=== Required work ===
Repeat the records below word for word.
──────── Data extract ────────
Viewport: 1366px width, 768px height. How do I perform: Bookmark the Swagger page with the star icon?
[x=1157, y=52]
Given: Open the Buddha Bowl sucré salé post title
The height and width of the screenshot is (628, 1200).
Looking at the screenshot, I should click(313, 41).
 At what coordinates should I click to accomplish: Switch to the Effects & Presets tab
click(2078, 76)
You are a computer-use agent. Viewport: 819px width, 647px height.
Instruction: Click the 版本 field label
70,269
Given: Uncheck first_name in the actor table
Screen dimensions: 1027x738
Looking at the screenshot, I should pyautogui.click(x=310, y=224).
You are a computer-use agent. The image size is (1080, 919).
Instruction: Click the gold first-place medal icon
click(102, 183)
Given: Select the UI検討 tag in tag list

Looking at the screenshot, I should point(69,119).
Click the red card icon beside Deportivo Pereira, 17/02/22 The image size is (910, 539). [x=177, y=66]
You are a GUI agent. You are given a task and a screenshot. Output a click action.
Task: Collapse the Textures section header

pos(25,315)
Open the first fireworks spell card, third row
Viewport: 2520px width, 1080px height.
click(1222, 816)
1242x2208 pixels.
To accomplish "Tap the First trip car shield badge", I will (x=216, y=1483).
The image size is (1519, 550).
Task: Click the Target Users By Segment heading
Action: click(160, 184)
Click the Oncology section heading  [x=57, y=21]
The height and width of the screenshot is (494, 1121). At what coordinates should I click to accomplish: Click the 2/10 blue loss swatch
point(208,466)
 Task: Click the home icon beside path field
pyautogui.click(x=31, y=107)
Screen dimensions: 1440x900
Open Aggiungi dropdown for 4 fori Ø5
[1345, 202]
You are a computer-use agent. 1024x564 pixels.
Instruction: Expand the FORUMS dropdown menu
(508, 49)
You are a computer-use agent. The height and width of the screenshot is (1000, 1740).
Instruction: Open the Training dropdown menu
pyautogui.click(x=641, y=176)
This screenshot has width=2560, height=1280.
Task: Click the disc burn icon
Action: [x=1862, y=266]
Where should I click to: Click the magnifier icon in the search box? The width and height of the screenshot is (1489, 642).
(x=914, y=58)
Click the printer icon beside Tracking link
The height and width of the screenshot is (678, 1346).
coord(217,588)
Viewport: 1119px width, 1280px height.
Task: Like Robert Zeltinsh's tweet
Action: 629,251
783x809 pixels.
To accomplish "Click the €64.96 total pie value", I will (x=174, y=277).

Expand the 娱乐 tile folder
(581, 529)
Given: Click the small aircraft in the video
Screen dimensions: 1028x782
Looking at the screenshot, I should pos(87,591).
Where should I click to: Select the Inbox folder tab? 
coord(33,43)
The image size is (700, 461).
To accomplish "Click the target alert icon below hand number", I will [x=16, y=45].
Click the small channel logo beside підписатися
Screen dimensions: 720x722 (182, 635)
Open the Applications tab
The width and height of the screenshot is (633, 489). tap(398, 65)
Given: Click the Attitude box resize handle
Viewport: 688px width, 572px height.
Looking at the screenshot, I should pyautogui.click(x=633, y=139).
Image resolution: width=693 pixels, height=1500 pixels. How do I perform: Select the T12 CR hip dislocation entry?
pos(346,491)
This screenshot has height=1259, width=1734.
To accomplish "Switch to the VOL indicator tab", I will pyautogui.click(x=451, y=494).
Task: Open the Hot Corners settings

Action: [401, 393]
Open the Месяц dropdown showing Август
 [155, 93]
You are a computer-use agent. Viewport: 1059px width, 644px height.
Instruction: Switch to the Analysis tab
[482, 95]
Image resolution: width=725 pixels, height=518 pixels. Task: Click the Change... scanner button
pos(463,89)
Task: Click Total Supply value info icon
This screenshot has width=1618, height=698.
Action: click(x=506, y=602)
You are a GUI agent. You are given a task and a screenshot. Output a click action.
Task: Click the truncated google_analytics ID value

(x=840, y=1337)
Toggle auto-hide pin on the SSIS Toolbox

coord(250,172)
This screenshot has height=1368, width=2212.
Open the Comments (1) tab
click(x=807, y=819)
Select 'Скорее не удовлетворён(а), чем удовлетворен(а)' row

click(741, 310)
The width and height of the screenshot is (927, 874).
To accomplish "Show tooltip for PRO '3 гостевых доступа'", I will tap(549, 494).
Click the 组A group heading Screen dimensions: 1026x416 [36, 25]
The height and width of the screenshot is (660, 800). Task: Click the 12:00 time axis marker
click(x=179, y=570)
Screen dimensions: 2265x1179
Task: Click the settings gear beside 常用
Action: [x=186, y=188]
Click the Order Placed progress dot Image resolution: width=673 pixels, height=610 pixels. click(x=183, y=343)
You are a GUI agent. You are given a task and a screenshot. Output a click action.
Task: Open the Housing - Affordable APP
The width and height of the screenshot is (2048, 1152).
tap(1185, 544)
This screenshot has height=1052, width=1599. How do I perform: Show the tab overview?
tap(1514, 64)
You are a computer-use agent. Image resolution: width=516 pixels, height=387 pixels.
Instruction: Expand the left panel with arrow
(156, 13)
────────
=== Result of the task ===
Viewport: 1366px width, 768px height. How do I perform: Bookmark the Swagger page with the star icon?
[x=1157, y=52]
Given: Open the Buddha Bowl sucré salé post title
The height and width of the screenshot is (628, 1200).
Looking at the screenshot, I should click(313, 41).
 At what coordinates should I click to accomplish: Switch to the Effects & Presets tab
click(2078, 76)
You are a computer-use agent. Viewport: 819px width, 647px height.
Instruction: Click the 版本 field label
70,269
Given: Uncheck first_name in the actor table
Screen dimensions: 1027x738
Looking at the screenshot, I should pyautogui.click(x=310, y=224).
You are a computer-use agent. The image size is (1080, 919).
Instruction: Click the gold first-place medal icon
click(102, 183)
Given: Select the UI検討 tag in tag list

Looking at the screenshot, I should point(69,119).
Click the red card icon beside Deportivo Pereira, 17/02/22 The image size is (910, 539). [x=177, y=66]
You are a GUI agent. You are given a task and a screenshot. Output a click action.
Task: Collapse the Textures section header

pos(25,315)
Open the first fireworks spell card, third row
Viewport: 2520px width, 1080px height.
click(1222, 816)
1242x2208 pixels.
To accomplish "Tap the First trip car shield badge", I will (x=216, y=1483).
The image size is (1519, 550).
Task: Click the Target Users By Segment heading
Action: click(160, 184)
Click the Oncology section heading  [x=57, y=21]
The height and width of the screenshot is (494, 1121). At what coordinates should I click to accomplish: Click the 2/10 blue loss swatch
point(208,466)
 Task: Click the home icon beside path field
pyautogui.click(x=31, y=107)
Screen dimensions: 1440x900
Open Aggiungi dropdown for 4 fori Ø5
[1345, 202]
You are a computer-use agent. 1024x564 pixels.
Instruction: Expand the FORUMS dropdown menu
(508, 49)
You are a computer-use agent. The height and width of the screenshot is (1000, 1740).
Instruction: Open the Training dropdown menu
pyautogui.click(x=641, y=176)
This screenshot has width=2560, height=1280.
Task: Click the disc burn icon
Action: [x=1862, y=266]
Where should I click to: Click the magnifier icon in the search box? The width and height of the screenshot is (1489, 642).
(x=914, y=58)
Click the printer icon beside Tracking link
The height and width of the screenshot is (678, 1346).
coord(217,588)
Viewport: 1119px width, 1280px height.
Task: Like Robert Zeltinsh's tweet
Action: 629,251
783x809 pixels.
To accomplish "Click the €64.96 total pie value", I will (x=174, y=277).

Expand the 娱乐 tile folder
(581, 529)
Given: Click the small aircraft in the video
Screen dimensions: 1028x782
Looking at the screenshot, I should pos(87,591).
Where should I click to: Select the Inbox folder tab? 
coord(33,43)
The image size is (700, 461).
To accomplish "Click the target alert icon below hand number", I will [x=16, y=45].
Click the small channel logo beside підписатися
Screen dimensions: 720x722 (182, 635)
Open the Applications tab
The width and height of the screenshot is (633, 489). tap(398, 65)
Given: Click the Attitude box resize handle
Viewport: 688px width, 572px height.
Looking at the screenshot, I should pyautogui.click(x=633, y=139).
Image resolution: width=693 pixels, height=1500 pixels. How do I perform: Select the T12 CR hip dislocation entry?
pos(346,491)
This screenshot has height=1259, width=1734.
To accomplish "Switch to the VOL indicator tab", I will pyautogui.click(x=451, y=494).
Task: Open the Hot Corners settings

Action: [401, 393]
Open the Месяц dropdown showing Август
 [155, 93]
You are a computer-use agent. Viewport: 1059px width, 644px height.
Instruction: Switch to the Analysis tab
[482, 95]
Image resolution: width=725 pixels, height=518 pixels. Task: Click the Change... scanner button
pos(463,89)
Task: Click Total Supply value info icon
This screenshot has width=1618, height=698.
Action: click(x=506, y=602)
You are a GUI agent. You are given a task and a screenshot. Output a click action.
Task: Click the truncated google_analytics ID value

(x=840, y=1337)
Toggle auto-hide pin on the SSIS Toolbox

coord(250,172)
This screenshot has height=1368, width=2212.
Open the Comments (1) tab
click(x=807, y=819)
Select 'Скорее не удовлетворён(а), чем удовлетворен(а)' row

click(741, 310)
The width and height of the screenshot is (927, 874).
To accomplish "Show tooltip for PRO '3 гостевых доступа'", I will tap(549, 494).
Click the 组A group heading Screen dimensions: 1026x416 [36, 25]
The height and width of the screenshot is (660, 800). Task: Click the 12:00 time axis marker
click(x=179, y=570)
Screen dimensions: 2265x1179
Task: Click the settings gear beside 常用
Action: [x=186, y=188]
Click the Order Placed progress dot Image resolution: width=673 pixels, height=610 pixels. click(x=183, y=343)
You are a GUI agent. You are given a task and a screenshot. Output a click action.
Task: Open the Housing - Affordable APP
The width and height of the screenshot is (2048, 1152).
tap(1185, 544)
This screenshot has height=1052, width=1599. How do I perform: Show the tab overview?
tap(1514, 64)
You are a computer-use agent. Image resolution: width=516 pixels, height=387 pixels.
Instruction: Expand the left panel with arrow
(156, 13)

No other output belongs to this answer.